(Collected data entries)
————

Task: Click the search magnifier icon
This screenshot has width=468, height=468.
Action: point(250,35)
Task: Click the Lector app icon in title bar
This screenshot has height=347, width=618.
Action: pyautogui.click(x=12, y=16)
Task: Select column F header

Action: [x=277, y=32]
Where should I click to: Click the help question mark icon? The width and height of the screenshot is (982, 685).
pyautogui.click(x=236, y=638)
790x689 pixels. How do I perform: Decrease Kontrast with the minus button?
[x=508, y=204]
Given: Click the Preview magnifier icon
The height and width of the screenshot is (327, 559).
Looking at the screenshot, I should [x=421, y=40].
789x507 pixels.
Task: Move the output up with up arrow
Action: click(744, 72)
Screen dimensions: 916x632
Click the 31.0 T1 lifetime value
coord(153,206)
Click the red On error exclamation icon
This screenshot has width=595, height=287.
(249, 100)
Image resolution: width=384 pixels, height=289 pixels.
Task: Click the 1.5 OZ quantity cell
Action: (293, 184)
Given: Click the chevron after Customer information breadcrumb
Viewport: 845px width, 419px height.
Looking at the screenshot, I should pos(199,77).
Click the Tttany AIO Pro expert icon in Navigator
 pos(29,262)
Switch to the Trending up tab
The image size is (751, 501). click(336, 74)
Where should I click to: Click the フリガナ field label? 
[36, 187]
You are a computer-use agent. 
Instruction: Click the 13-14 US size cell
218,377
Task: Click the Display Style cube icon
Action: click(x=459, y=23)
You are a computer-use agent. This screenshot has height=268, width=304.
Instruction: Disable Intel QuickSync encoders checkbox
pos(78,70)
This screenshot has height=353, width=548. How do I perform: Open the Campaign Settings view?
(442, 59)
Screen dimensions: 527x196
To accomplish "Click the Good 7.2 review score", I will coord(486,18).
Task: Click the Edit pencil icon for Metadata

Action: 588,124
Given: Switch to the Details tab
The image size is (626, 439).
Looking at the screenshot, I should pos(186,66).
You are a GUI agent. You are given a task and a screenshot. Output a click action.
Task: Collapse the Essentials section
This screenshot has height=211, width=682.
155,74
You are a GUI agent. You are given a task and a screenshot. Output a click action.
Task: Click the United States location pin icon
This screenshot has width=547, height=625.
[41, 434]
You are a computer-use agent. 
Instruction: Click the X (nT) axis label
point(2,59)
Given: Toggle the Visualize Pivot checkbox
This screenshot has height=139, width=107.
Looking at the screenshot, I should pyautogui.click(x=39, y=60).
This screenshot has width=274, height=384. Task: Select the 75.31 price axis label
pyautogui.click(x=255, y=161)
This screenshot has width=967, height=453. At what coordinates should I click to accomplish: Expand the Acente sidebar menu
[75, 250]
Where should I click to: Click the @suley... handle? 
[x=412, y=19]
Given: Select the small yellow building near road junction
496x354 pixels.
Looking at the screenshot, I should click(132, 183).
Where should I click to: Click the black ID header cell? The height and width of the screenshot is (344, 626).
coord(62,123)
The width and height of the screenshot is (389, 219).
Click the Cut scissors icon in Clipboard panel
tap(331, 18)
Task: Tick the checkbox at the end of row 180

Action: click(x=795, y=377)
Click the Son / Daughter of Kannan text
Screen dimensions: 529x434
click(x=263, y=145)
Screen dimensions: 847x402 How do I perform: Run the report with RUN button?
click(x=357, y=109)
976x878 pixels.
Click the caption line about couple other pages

————

The task
Retype all the data, changing nothing.

Answer section
Task: Click the search magnifier icon
This screenshot has width=468, height=468.
Action: point(250,35)
Task: Click the Lector app icon in title bar
This screenshot has height=347, width=618.
Action: pyautogui.click(x=12, y=16)
Task: Select column F header

Action: [x=277, y=32]
Where should I click to: Click the help question mark icon? The width and height of the screenshot is (982, 685).
pyautogui.click(x=236, y=638)
790x689 pixels. How do I perform: Decrease Kontrast with the minus button?
[x=508, y=204]
Given: Click the Preview magnifier icon
The height and width of the screenshot is (327, 559).
Looking at the screenshot, I should [x=421, y=40].
789x507 pixels.
Task: Move the output up with up arrow
Action: click(744, 72)
Screen dimensions: 916x632
Click the 31.0 T1 lifetime value
coord(153,206)
Click the red On error exclamation icon
This screenshot has width=595, height=287.
(249, 100)
Image resolution: width=384 pixels, height=289 pixels.
Task: Click the 1.5 OZ quantity cell
Action: (293, 184)
Given: Click the chevron after Customer information breadcrumb
Viewport: 845px width, 419px height.
Looking at the screenshot, I should pos(199,77).
Click the Tttany AIO Pro expert icon in Navigator
 pos(29,262)
Switch to the Trending up tab
The image size is (751, 501). click(336, 74)
Where should I click to: Click the フリガナ field label? 
[36, 187]
You are a computer-use agent. 
Instruction: Click the 13-14 US size cell
218,377
Task: Click the Display Style cube icon
Action: click(x=459, y=23)
You are a computer-use agent. This screenshot has height=268, width=304.
Instruction: Disable Intel QuickSync encoders checkbox
pos(78,70)
This screenshot has height=353, width=548. How do I perform: Open the Campaign Settings view?
(442, 59)
Screen dimensions: 527x196
To accomplish "Click the Good 7.2 review score", I will coord(486,18).
Task: Click the Edit pencil icon for Metadata

Action: 588,124
Given: Switch to the Details tab
The image size is (626, 439).
Looking at the screenshot, I should pos(186,66).
You are a GUI agent. You are given a task and a screenshot. Output a click action.
Task: Collapse the Essentials section
This screenshot has height=211, width=682.
155,74
You are a GUI agent. You are given a task and a screenshot. Output a click action.
Task: Click the United States location pin icon
This screenshot has width=547, height=625.
[41, 434]
You are a computer-use agent. 
Instruction: Click the X (nT) axis label
point(2,59)
Given: Toggle the Visualize Pivot checkbox
This screenshot has height=139, width=107.
Looking at the screenshot, I should pyautogui.click(x=39, y=60).
This screenshot has width=274, height=384. Task: Select the 75.31 price axis label
pyautogui.click(x=255, y=161)
This screenshot has width=967, height=453. At what coordinates should I click to accomplish: Expand the Acente sidebar menu
[75, 250]
Where should I click to: Click the @suley... handle? 
[x=412, y=19]
Given: Select the small yellow building near road junction
496x354 pixels.
Looking at the screenshot, I should click(132, 183).
Where should I click to: Click the black ID header cell? The height and width of the screenshot is (344, 626).
coord(62,123)
The width and height of the screenshot is (389, 219).
Click the Cut scissors icon in Clipboard panel
tap(331, 18)
Task: Tick the checkbox at the end of row 180

Action: click(x=795, y=377)
Click the Son / Daughter of Kannan text
Screen dimensions: 529x434
click(x=263, y=145)
Screen dimensions: 847x402 How do I perform: Run the report with RUN button?
click(x=357, y=109)
976x878 pixels.
Click the caption line about couple other pages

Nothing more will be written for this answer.